In his great palace the walls were of porphyry, jasper, and marble, roofed with carved beams and richly carpeted with cotton carpets, skins, and featherwork. Fountains played in the courtyards. He had other palaces for his recreation. One contained pools of water, salt and sweet, for every kind of aquatic bird. Another section contained birds prized for the beauty of their plumage. Still another housed birds of prey, for the king was skilled in falconry. There was a palace in which wild animals and reptiles were kept. Another was given over to the raising of flowers—no vegetables or fruit trees ever grew in the Indian garden—fragrant shrubs, and scented herbs.

In a land where nature was so inseparably joined to the daily lives of the people, the flower, not the snakeskin drum or the sacrificial knife, was the symbol of their culture, a symbol of the love of art and beauty that redeemed in part the cruelty of their religion. The Aztec noble carried flowers in his hand when he walked abroad; garlands decked him on ceremonial occasions. Flowers filled the markets, the palaces, the adobe houses of the poor. Floral designs decorated the pottery of Cholula. Floating gardens covered the lakes. In the calendrical codices a shower of flowers is shown descending upon the earth at the end of the fourth sun-cycle. The flower also had its consecration in art. Stylized in picture writing and in sculpture, it appears in place names and as the designation of the exquisite qualities of things. And as the surviving fragments or corrupted translations show, the flower provided the themes and imagery in both the secular and religious poetry of the period before the conquest.

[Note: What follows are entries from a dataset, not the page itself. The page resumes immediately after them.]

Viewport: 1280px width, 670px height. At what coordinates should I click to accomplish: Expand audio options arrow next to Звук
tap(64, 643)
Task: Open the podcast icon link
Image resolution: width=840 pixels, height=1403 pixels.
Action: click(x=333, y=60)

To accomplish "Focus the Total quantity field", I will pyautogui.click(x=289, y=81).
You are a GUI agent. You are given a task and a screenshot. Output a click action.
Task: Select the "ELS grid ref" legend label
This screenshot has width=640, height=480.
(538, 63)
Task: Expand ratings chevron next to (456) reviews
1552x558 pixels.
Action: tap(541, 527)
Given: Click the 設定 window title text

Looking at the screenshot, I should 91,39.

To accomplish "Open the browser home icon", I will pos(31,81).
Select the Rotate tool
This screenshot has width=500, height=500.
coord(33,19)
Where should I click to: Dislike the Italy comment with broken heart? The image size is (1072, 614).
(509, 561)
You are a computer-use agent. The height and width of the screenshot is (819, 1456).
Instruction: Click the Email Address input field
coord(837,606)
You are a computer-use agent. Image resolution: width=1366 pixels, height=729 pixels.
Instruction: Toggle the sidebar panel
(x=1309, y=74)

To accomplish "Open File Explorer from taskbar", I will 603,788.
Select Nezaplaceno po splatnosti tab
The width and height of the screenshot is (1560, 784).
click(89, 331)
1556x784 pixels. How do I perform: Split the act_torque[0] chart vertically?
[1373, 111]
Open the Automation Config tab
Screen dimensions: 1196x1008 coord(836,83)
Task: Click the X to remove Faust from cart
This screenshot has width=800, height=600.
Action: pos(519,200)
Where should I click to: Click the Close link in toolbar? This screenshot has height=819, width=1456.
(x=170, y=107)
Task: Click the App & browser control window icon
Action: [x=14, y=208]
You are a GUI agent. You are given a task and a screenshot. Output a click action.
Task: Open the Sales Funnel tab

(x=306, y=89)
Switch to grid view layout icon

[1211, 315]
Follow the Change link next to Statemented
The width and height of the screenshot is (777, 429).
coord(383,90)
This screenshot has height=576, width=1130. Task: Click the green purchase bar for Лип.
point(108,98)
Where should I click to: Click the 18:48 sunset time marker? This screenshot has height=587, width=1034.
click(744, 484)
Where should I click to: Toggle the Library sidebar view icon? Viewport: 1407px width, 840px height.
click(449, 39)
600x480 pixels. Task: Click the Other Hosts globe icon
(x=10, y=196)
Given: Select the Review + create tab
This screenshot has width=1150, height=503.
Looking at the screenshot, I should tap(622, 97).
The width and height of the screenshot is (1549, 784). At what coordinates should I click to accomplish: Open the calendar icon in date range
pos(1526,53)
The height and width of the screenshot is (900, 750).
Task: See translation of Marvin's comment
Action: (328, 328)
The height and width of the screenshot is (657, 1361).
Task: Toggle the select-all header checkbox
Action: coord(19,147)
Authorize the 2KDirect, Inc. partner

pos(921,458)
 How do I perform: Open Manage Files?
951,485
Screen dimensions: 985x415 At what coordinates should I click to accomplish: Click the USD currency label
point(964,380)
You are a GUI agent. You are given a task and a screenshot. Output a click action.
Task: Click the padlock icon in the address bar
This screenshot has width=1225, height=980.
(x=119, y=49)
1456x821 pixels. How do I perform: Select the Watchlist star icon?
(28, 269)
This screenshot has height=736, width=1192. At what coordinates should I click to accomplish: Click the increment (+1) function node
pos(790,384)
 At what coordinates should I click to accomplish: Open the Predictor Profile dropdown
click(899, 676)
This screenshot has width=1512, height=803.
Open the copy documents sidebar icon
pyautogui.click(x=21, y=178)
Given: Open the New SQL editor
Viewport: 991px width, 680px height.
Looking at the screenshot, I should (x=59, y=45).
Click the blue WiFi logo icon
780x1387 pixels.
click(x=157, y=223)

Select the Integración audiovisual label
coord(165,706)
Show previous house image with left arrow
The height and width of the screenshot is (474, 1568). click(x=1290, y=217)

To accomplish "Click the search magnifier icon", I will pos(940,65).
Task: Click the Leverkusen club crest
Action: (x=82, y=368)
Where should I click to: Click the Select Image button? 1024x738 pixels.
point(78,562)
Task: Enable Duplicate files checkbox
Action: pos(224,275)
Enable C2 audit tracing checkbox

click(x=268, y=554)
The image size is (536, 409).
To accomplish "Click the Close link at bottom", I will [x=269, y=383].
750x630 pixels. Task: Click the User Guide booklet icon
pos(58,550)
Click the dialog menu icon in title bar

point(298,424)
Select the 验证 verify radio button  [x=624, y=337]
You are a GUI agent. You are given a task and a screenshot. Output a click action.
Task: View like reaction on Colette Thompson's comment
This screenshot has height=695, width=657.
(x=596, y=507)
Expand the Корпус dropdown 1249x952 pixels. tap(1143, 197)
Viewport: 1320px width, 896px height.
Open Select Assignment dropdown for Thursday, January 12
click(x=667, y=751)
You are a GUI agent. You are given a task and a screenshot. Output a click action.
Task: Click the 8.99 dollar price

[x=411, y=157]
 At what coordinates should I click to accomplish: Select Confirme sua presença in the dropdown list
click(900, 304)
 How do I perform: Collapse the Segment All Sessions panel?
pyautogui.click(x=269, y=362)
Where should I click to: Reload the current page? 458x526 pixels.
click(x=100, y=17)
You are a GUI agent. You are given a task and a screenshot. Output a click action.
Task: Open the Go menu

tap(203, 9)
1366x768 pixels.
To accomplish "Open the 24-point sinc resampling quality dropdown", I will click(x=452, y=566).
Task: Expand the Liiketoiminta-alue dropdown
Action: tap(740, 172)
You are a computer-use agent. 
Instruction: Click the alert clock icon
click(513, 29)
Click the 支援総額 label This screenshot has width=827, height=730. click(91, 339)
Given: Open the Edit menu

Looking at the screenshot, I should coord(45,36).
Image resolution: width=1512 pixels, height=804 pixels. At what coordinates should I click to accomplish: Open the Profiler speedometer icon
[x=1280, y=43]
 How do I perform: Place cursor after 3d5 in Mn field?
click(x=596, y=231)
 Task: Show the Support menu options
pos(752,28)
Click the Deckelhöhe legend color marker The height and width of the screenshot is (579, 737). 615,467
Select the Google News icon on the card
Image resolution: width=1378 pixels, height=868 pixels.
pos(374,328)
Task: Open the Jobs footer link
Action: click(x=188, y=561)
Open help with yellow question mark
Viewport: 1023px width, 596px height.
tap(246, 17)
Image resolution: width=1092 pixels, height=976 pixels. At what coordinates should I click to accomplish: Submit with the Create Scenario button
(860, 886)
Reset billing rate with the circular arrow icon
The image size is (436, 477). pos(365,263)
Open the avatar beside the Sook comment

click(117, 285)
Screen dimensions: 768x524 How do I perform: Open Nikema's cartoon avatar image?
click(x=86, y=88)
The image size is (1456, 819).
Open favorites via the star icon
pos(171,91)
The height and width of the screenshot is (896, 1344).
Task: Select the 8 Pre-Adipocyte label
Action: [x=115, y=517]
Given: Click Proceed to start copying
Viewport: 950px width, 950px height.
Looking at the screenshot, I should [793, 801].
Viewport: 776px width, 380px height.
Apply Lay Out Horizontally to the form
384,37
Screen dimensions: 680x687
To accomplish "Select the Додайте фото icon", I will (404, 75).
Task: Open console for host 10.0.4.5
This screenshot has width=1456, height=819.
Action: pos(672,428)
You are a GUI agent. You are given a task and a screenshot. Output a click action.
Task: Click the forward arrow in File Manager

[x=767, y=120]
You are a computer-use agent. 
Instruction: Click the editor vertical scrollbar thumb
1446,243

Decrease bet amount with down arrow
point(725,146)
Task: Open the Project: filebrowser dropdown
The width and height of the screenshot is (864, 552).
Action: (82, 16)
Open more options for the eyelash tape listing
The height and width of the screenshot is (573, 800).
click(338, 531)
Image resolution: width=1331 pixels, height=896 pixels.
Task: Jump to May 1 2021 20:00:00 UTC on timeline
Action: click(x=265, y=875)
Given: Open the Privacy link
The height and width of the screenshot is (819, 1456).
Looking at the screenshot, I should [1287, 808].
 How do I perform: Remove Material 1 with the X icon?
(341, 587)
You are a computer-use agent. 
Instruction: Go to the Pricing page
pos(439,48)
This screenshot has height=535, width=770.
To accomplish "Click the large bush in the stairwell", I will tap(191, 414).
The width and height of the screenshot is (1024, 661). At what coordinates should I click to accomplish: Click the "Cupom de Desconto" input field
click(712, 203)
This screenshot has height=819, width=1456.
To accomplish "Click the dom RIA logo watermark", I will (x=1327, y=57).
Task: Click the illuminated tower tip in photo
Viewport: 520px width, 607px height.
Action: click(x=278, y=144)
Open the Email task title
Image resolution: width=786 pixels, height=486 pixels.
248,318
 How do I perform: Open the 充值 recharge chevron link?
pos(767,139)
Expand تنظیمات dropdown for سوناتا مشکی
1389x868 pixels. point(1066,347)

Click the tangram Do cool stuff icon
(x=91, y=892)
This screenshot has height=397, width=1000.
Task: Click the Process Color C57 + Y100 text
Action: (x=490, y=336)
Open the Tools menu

Alfonso Reyes laments the loss of the indigenous poetry of the Indians. Although scholars may unearth portions of their hymns, rituals, or festive songs, and although others still exist in the versions of the Spanish friars, nothing can ever compensate for the loss of that body of literature which reflected the religious and social experience of the people of Anahuac. Findings and reconstructions contain only suggestions of what that poetry must have been, for even altered and indirect in the surviving versions it exhibits a degree of sensibility not characteristic of the translating Spanish missionaries who possessed more pity than imagination. One poem, “Ninoyolonotza,” is quoted as an example of man’s search through the world of the senses for a concept of the ideal. Another, paraphrased in part from the Quetzalcoatl cycle, contains echoes of an ancient fertility myth similar to those of Tammuz and Adonis. The likeness becomes cause for reflection. The promise of rebirth in the Quetzalcoatl legend, if fulfilled, might have destroyed the blood-drinking gods of the Aztecs and so altered the somber history of Anahuac.

Discussion can do no more than suggest the magnificence of the writing in VISION DE ANAHUAC. All of pre-conquest Mexico is seen here, evoked out of a vast and prodigal storehouse of history and legend, every detail viewed through the eyes of a poet conferring impressions of sense and details of fact like a radiant gift. The style is in keeping with the theme, language rising from the page to the slow swing of its rhythms and the sudden thrust of its images, a mingling of grace and violence, of the concrete and the hauntingly allusive. It has been said that VISION DE ANAHUAC set a standard for a new kind of poetry. Certainly its auditory and visual effects have been echoed by a number of modern poets. Among others, Valery Larbaud and Juan Jose Domenchina have called attention to similarities of tone and style between this prose poem by Alfonso Reyes and the ANABASIS of St.-John Perse. It should be pointed out also that VISION DE ANAHUAC is the antecedent work.